Penguins defenseman Simon Despres plays in the Black and Gold game at Consol Energy Center on Jan. 16, 2013.
Chaz Palla | Tribune-Review
Penguins defenseman Simon Despres plays in the Black and Gold game at Consol Energy Center on Jan. 16, 2013. Chaz Palla | Tribune-Review

Dan Bylsma is different from past Penguins coaches.

For starters, he is less than a month from his fourth consecutive year on the job. No one will have enjoyed a longer run.

Also, Bylsma clearly has a significant say in personnel decisions. Consider Simon Despres finding his way onto the Penguins' 23-man active roster Friday.

None of Despres' teammates saw that one coming.

That is no knock on Despres, a 21-year-old talent who was the 30th overall pick in the 2009 NHL Entry Draft.

Every defenseman on the Penguins' roster — and there are eight! — can recognize Despres is a special breed. Rare are the 6-foot-4 defensemen who skate so smoothly and move the puck as though they were born to put saucer passes onto the stick blades of striding forwards.

Still, nothing about Despres' training camp suggested he is ready for everyday NHL duty.

Nothing general manager Ray Shero said on Day 1 of camp suggested Despres was in his plans, at least initially, for the 2013 Penguins.

Shero said the Penguins would possibly keep eight defensemen. There was a presumption, fairly, that Despres would be the odd man out. After all, he could go to the AHL without having to clear waivers.

Instead, he went to Philadelphia on a charter plane Friday. Brian Strait, a third-round pick in 2006, was placed on waivers Thursday and claimed by the New York Islanders the next day.

Strait was part of Shero's original draft class, a third-round pick. The word on Strait, though a word not often spoken lately, was that he was a poor man's Rob Scuderi.

Well, now Strait can play on Long Island, where Scuderi spends his offseasons.

The word associated with Despres is “upside,” and Bylsma is clearly infatuated with it. That was true dating to the summer, when Bylsma first hinted that Despres might look good partnering with top defenseman Kris Letang.

Bylsma wanted Despres on this roster. By Tuesday, the third and final full practice with the camp roster, it was clear even to a casual observer that the Penguins would soon have a new top prospect because the current one had been ticketed for the NHL.

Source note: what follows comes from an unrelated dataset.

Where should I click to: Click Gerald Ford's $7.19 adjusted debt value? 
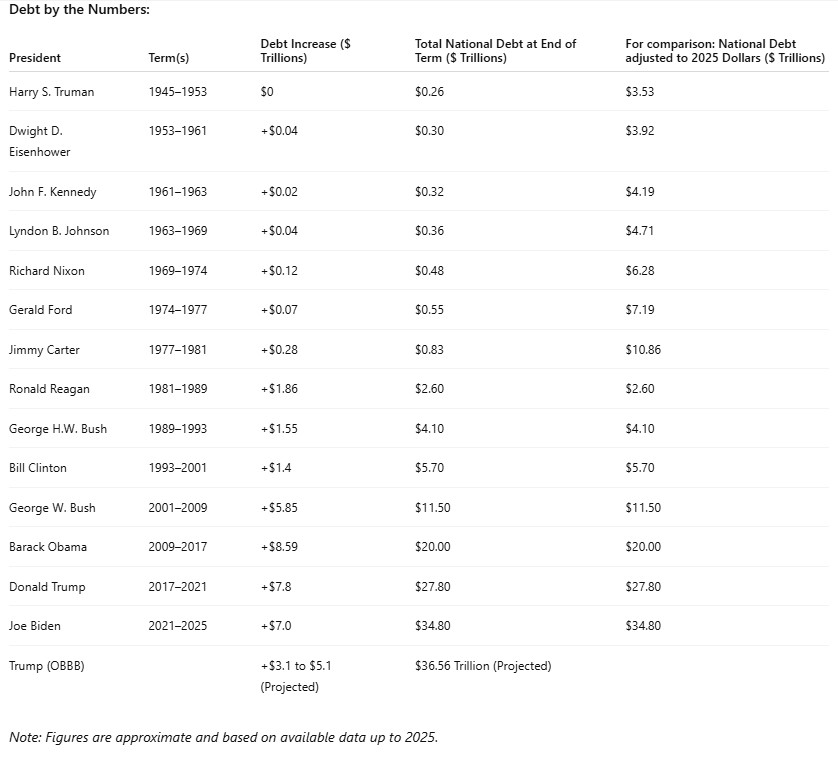(640, 310)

Despres seems ticketed for an extended stay, too.

“The intention with keeping eight (defensemen) and with Simon being part of that eight ... is to have the players that give us the best chance to win,” Bylsma said. “It's not to get a look at (a player), not to give it a try.

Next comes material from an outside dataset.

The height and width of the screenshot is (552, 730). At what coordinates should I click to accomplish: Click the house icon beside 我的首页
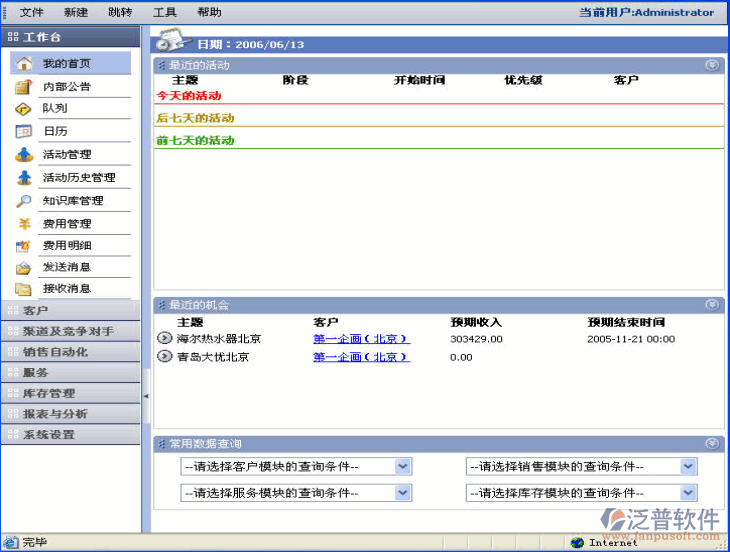point(24,64)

“We've taken a look at Simon. It's not necessarily an evaluation of the last two-and-a-half months or the last three weeks. It's the players that give us the best chance to win.”

Bylsma has won enough to have a say in picking his roster.

Shero has granted Bylsma near unprecedented power for any Penguins coach.

Despres is proof that Bylsma is not afraid to use it.